How many of the rows below contain the word "accomplish"? Reply with the number only.

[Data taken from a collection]
>> START

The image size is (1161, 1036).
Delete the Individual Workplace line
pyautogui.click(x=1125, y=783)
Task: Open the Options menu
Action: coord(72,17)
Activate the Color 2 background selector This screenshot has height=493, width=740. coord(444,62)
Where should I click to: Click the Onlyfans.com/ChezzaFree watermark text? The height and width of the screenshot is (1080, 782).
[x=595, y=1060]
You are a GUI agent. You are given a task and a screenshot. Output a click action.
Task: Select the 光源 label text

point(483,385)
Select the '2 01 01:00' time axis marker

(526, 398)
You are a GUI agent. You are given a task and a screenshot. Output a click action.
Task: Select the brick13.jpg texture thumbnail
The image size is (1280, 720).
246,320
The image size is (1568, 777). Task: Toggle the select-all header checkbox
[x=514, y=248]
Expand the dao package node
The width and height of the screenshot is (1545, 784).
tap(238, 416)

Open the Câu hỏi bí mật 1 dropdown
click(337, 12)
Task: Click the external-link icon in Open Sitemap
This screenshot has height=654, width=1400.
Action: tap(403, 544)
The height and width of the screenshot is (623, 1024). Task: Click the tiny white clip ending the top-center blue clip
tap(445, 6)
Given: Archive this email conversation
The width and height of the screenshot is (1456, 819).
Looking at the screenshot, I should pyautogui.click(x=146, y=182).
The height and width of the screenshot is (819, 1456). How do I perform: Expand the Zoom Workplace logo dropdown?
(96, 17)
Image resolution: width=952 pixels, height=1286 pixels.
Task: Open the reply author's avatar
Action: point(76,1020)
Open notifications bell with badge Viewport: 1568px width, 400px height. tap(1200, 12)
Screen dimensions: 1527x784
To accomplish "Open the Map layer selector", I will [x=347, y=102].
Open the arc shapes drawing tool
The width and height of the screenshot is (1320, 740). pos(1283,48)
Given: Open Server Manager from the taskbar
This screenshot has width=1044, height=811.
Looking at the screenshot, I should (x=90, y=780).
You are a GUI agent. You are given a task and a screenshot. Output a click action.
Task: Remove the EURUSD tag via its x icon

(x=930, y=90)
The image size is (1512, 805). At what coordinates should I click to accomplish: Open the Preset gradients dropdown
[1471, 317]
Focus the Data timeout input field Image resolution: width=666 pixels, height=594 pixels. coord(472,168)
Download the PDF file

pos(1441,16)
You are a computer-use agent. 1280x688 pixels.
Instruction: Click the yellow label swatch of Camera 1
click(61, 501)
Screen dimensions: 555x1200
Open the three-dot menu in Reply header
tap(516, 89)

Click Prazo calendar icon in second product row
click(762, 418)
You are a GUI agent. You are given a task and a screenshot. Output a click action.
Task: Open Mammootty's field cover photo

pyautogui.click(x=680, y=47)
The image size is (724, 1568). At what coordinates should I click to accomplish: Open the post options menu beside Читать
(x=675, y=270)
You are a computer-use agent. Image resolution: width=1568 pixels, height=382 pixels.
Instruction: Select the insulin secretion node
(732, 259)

>> END

Expected answer: 3